Clause 16. — (Purchases of Shares by Financial Concerns and Persons Exempted from Tax.)

Part of Orders of the Day — Finance Bill – in the House of Commons at 12:00 am on 18th June 1958.

Alert me about debates like this

Photo of Mr Charles Hale Mr Charles Hale , Oldham West 12:00 am, 18th June 1958

Yes, but only the first sentence of that subject. If the hon. Member had waited a few minutes longer, it is possible that he would even have understood what I had to say. Possibly, but it is not a matter of certitude at all.

There is a new Clause on the Paper in the names of myself and the hon. Members for Salford, West (Mr. Royle) and Jarrow (Mr. Fernyhough): Computation of profits of business. I have no doubt that the Chancellor was reading that with very pleased interest over his oats this morning. In the first speech he made today he rather tended to reply to that new Clause and rather intimated that he is not going to accept it. That actually would be an amendment to Clause 16, and the only reason why it was not tabled as an Amendment was that it is so long and complex that the procedure is rather like driving nails in the Hindenburg statue, one has to have them all over the place and a lot of them, and we thought it would be better to table it as a new Clause.

▶ TASK OBJECTIVE: Copy the stretch of the debate extract from "Yes, but only" through "certitude at all.", swapping "certitude" for "certainty".

▶ DATA BLOCK:
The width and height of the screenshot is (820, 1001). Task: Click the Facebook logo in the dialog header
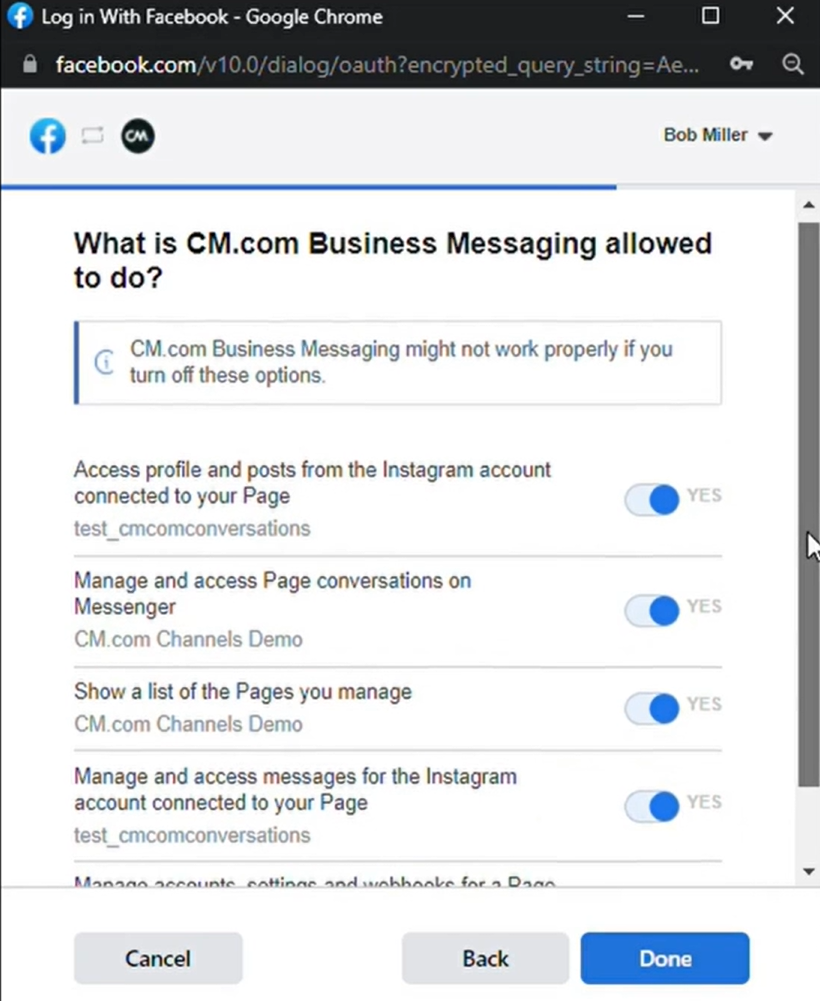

▶ COMPLETED TASK:
Yes, but only the first sentence of that subject. If the hon. Member had waited a few minutes longer, it is possible that he would even have understood what I had to say. Possibly, but it is not a matter of certainty at all.